• DATA RECORDS
■ ■ ■ ■ ■

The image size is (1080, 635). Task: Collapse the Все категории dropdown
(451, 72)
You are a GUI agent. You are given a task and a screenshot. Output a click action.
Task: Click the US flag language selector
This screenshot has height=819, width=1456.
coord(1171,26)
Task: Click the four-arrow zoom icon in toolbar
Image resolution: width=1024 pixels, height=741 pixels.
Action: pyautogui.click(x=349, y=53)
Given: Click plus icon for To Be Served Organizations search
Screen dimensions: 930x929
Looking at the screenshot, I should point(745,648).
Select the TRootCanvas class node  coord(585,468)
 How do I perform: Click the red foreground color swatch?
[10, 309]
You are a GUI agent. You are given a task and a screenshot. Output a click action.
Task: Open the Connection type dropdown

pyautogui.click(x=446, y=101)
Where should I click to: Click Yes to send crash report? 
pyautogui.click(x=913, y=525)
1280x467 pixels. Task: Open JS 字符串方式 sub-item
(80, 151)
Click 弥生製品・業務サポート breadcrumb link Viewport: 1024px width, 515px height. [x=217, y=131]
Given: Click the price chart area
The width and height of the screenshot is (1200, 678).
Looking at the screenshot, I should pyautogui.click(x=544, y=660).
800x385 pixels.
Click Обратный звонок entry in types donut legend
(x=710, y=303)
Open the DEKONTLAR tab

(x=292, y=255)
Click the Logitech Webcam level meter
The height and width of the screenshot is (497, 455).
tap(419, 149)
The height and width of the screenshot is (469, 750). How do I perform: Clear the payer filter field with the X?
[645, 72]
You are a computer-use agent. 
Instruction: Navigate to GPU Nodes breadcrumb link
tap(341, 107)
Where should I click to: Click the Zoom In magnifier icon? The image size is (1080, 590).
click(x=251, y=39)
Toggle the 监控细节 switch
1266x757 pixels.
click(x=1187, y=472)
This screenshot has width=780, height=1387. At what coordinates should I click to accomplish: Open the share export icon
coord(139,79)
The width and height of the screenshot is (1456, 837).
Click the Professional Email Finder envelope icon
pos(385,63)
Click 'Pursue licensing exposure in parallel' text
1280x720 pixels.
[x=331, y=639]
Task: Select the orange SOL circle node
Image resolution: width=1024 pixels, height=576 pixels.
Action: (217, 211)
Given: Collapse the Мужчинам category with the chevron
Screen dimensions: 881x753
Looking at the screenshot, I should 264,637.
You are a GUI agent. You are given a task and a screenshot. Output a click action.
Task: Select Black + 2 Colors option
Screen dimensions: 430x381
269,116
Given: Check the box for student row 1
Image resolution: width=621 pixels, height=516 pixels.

■ ■ ■ ■ ■

• EXERCISE DIRECTIONS
Within the material above, output exactly the lines from the one with "Toggle the 监控细节 switch" through the one with "The width and height of the screenshot is (1456, 837).", end lines included, and nothing besides.

• EXERCISE OUTPUT
Toggle the 监控细节 switch
1266x757 pixels.
click(x=1187, y=472)
This screenshot has width=780, height=1387. At what coordinates should I click to accomplish: Open the share export icon
coord(139,79)
The width and height of the screenshot is (1456, 837).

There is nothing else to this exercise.